Bonjour,
Me revoilà, un peu moins dans le potage et je réponds en même temps aux questions posées suite à mon message.
Commençons par SIN HO (dans l'ordre du circuit !) : nous avons eu des déboires avec la police locale ! Arrivés à SIN HO, petit tour de marché et... nous avons été arrêtés dans notre fièvre photographique par un policier qui explique à notre guide, que nous n'avons pas le droit d'être là ! Je vous passe les détails de la discussion avec les représentants de la loi... Bref, nous dûmes rebrousser chemin pour retourner à l'hôtel, un peu contrariés...
Finalement, grâce à notre guide local (car il faut toujours un guide local en plus du guide initial...), nous avons pu nous faire donner l'autorisation nécessaire à la poursuite de notre exploration de SIN HO. (Il y avait une façon plus simple et plus rapide pour obtenir cette autorisation, mais je ne peux pas vous le dire ici, à moins que ce ne soit en MP...)
Ce fut ensuite une véritable partie de plaisir (sous la pluie, munis de capes achetées par notre guide, nous avons bien ri !) Heureusement, la pluie étant intermittente, nous avons quand même pu visiter et faire des photos. Nos copains ont même pu acheter des piastres anciennes proposées par une vieille femme qui nous attendait en embuscade et a sorti ses pièces, précieux témoignagnes d'un passé colonial... Le couple de vieillards était très beau à voir et à photographier, mais... (Voir plus loin)

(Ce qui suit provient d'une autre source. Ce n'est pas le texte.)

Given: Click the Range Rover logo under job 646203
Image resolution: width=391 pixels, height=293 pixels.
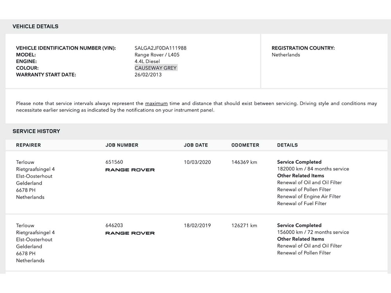Looking at the screenshot, I should click(130, 233).
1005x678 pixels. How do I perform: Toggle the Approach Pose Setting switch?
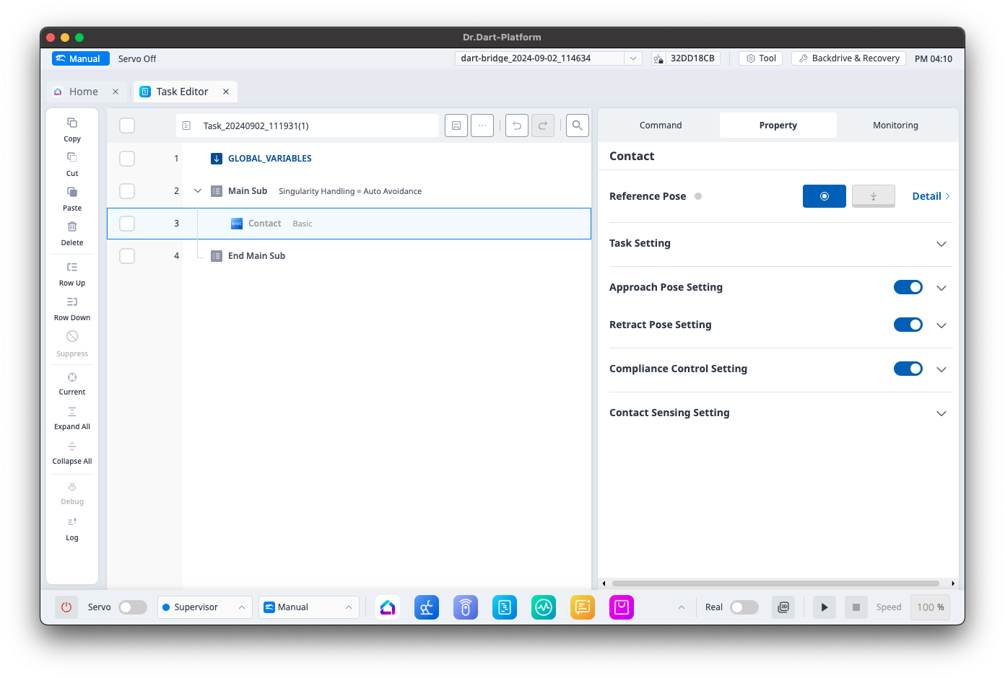point(908,287)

A part ça, SIN HO est à voir, surtout la beauté de la route qui y mène vaut vraiment le détour ! Pour cela, il ne faut pas craindre les tournants et les pentes à 10 %. Les adeptes de la moto se régaleront et il faut s'y précipiter car les touristes ne sont pas encore trop présents (comme la plupart, je veux le beurre, l'argent du beurre et le sourire de la crémière ! Touriste moi-même, je fuis les endroits où les touristes sont trop nombreux !)
Venons-en maintenant à BAI KHEM : je n'ai pu voir cette plage tant vantée pour sa beauté et ses coquillages innombrables ! Pourtant, nous l'aurions bien méritée puisque nous avons affronté, mes amis et moi, juchés derrière nos chauffeurs motorisés, le danger de voir nos vieux os transbahutés et les nuages de poussière rouge généreusement prodigués par les véhicules nous croisant ! Je vous fais grâce des détails, mais, malgré la demande insistante de notre guide, l'autorisation ne nous fut pas donnée d'aller voir sur place si les coquillages étaient nombreux. Pourtant, deux d'entre nous furent autorisées, les plus typées de notre groupe, (dont je fais partie) : pour les autres, c'était leur faciès qui ne leur permettait pas cet accès !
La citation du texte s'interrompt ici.